**PASSAGE SHOWN:**
1. Obtain by 'proper management' or otherwise, an unlawful and erroneous order permitting to transfer land in favour of non-agriculturist. See that the same is not challenged by vendor of the land. The phrase 'proper management' conveys every thing dot commonsense should dictate, having regard to the realities of life. In this fashion can any one frustrate the objects of the Bombay Tenancy and Agricultural Lands Act, 1948? Or is it open to the State Government to challenge such orders in revision', notwithstanding the fact that the Government is not a party in the proceedings before lower authority? These are few of the questions involved in these petitions, besides other common questions of law and facts. Having regard to the facts and circumstances of the cases, at the request of and by consent of the parties all these petitions are being disposed of by a common judgment.
2. The petitions are under Art. 277 of the Constitution of India. Petitioner No. 1, a private limited company, and other petitioners who an original owners of the land challenge the. legality and validity of the order passed by the Gujarat Revenue Tribunal by which the Tribunal cancelled the permission to purchase agricultural land granted to the petitioner No. 1 private limited Company. The Deputy Collector, under S. 63 of the. Bombay Tenancy and Agricultural Lands Act, 1948, had granted the permission. The Tribunal, as per its order, dt. Sept. 20, 1985 cancelled the order of the Deputy Collector, and remanded the matter to the Deputy Collector for being considered the same in accordance with law. Same is the position in all the matters. This order is challenged by the petitioners.
3. The learned counsel for the petitioners submits that the order under S. 63 of the Act is required to be passed by the Collector. When the Deputy Collector exercised this power under S. 63, he acted as a delegate of the, Collector. Therefore, the revision could not have been filed by, the Collector. In his submission, revision at the instance of the Collector would amount to challenging the legality and validity of the order passed by the Collector himself.
4. The contention cannot be accepted. The term 'Collector' has been defined in Section 2E of the Act, which reads as follows:
"2E. "Collector" includes an Assistant or Deputy Collector performing the duties and exercising the powers of the Collector under the Bombay Land Revenue Code, 1879, or any other Officer specially empowered by the State Government to perform the functions of the Collector under this Act."

**DIRECTIONS:**
a – Reproduce the land tenancy judgment word for word, from "1. Obtain by" up to and including "a common judgment.".
b – Write the next part of the land tenancy judgment, picking up after its final sentence.

**GIVEN DATA:**
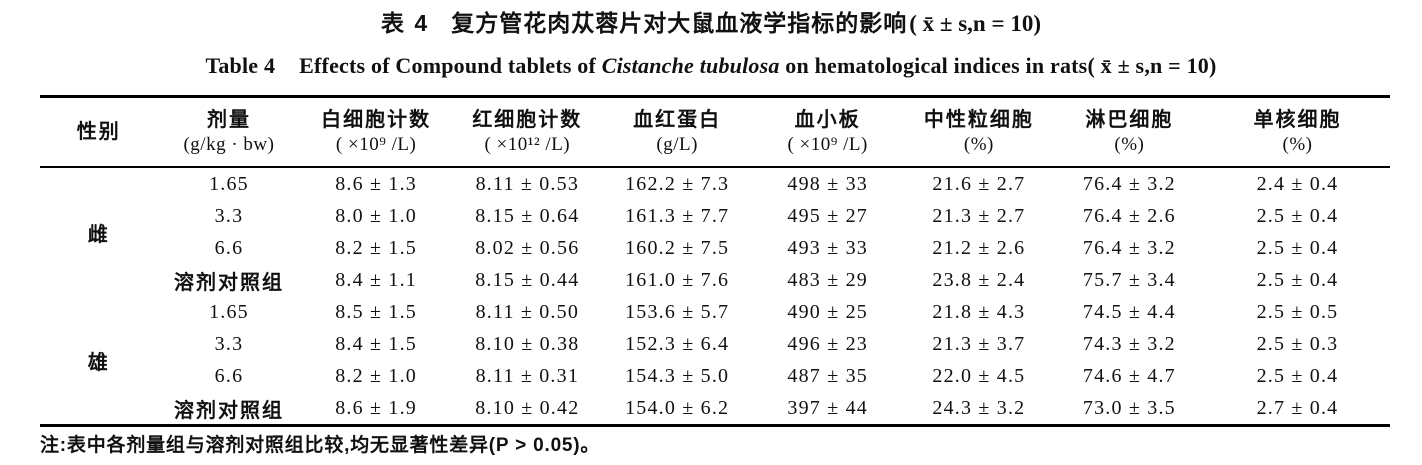  I want to click on value-cell: 162.2 ± 7.3, so click(678, 184).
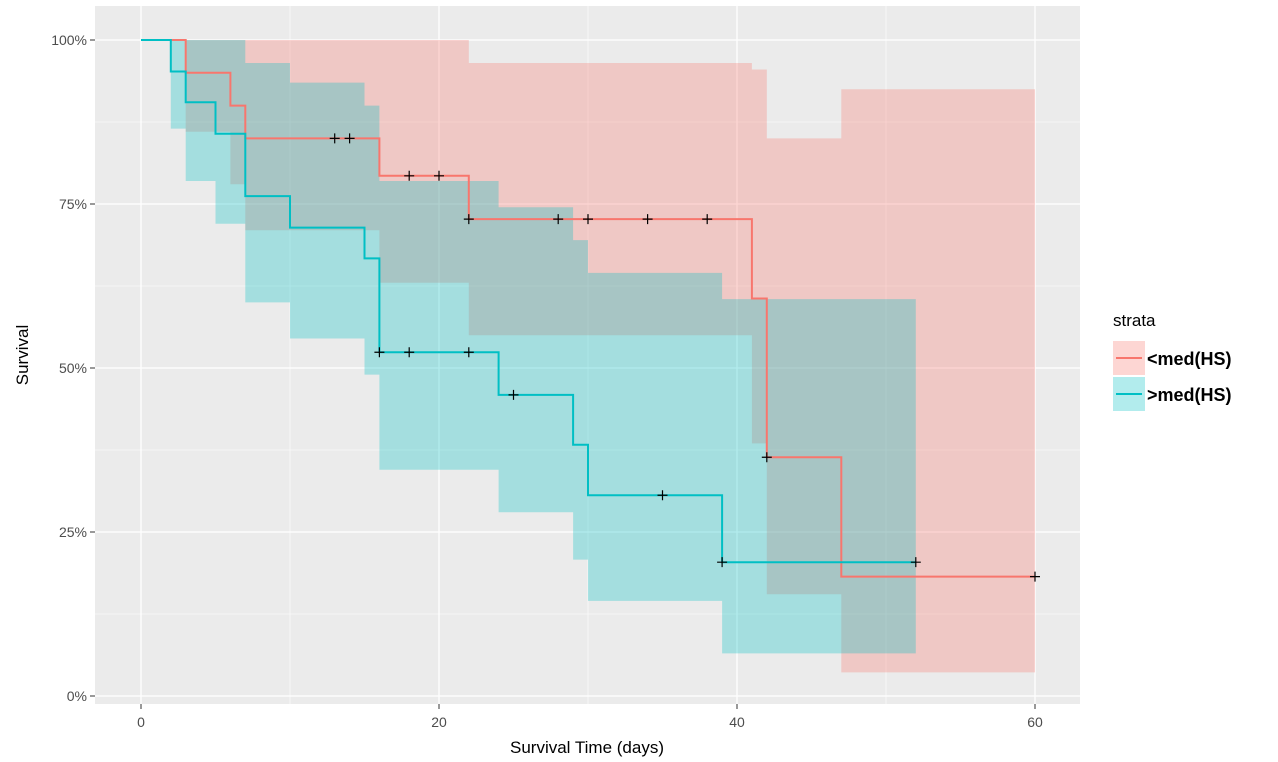 This screenshot has width=1278, height=762. What do you see at coordinates (439, 722) in the screenshot?
I see `x-tick-label: 20` at bounding box center [439, 722].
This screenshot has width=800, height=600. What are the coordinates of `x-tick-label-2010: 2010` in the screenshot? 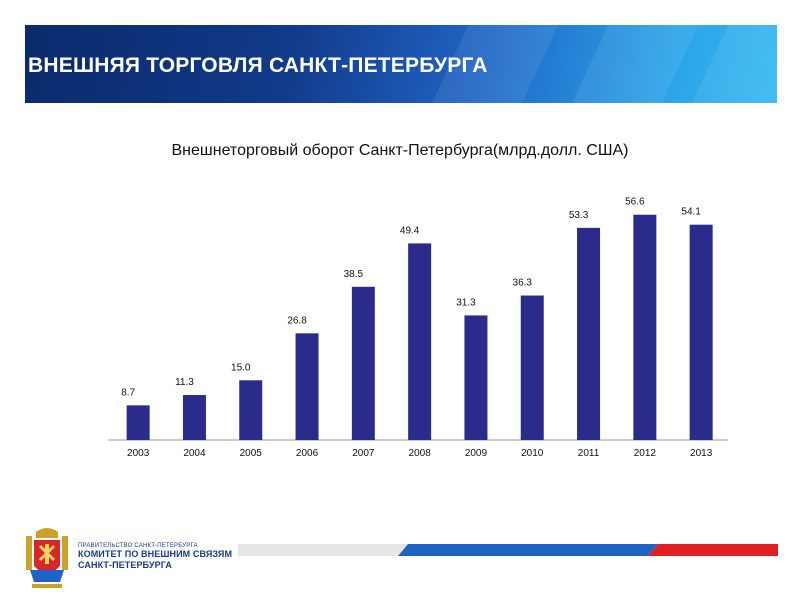 It's located at (532, 454).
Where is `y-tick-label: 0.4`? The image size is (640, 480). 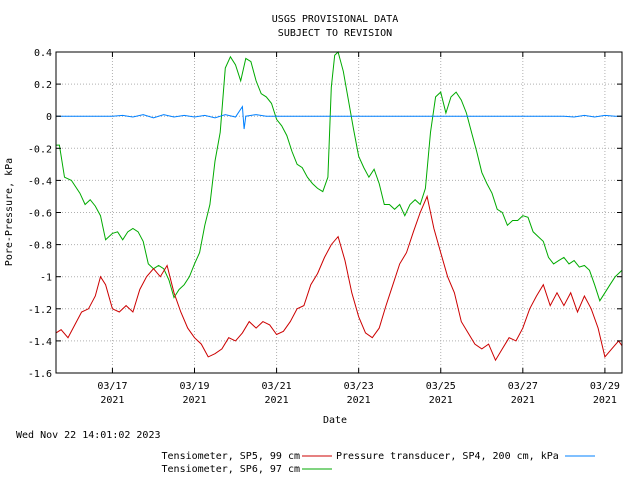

**ANSWERS:**
a –
1. Obtain by 'proper management' or otherwise, an unlawful and erroneous order permitting to transfer land in favour of non-agriculturist. See that the same is not challenged by vendor of the land. The phrase 'proper management' conveys every thing dot commonsense should dictate, having regard to the realities of life. In this fashion can any one frustrate the objects of the Bombay Tenancy and Agricultural Lands Act, 1948? Or is it open to the State Government to challenge such orders in revision', notwithstanding the fact that the Government is not a party in the proceedings before lower authority? These are few of the questions involved in these petitions, besides other common questions of law and facts. Having regard to the facts and circumstances of the cases, at the request of and by consent of the parties all these petitions are being disposed of by a common judgment.

b –
In the instant case the Deputy Collector granted permission for sale of the land as per his order dt. Aug. 27, 1982. The revision had been filed by the Collector. As per definition of the term 'Collector any of the officers mentioned in the definition clause can termed as Collector. He may be am Additional Collector, Assistant Collector or Deputy Collector or any other officer specially empowered under the Act in this behalf: Therefore, it is not correct to say that when the Deputy Collector exercised his power he exercised the power under S. 63 of the Act as a delegate of Collector. The Deputy Collector has exercised his power in his own right as "Collector" as per the definition under Section 2E of the Act.
5. It is also not correct to say that when the Collector prefers revision it would amount to challenging one's own order. The Collector does not prefer revision in his capacity as Collector. When he files the revision, he acts as the representative of the Government. The Government may take action either through the Collector or through any other officer. Simply because the Government takes action through the Collector of the same district it cannot be said that the revision is not maintainable. In a given case it may happen that the Government may direct the same officer to prefer revision. Even in such cases, technically such a revision application may be maintainable. But that is not the case here. Therefore, it is not necessary to discuss this question further.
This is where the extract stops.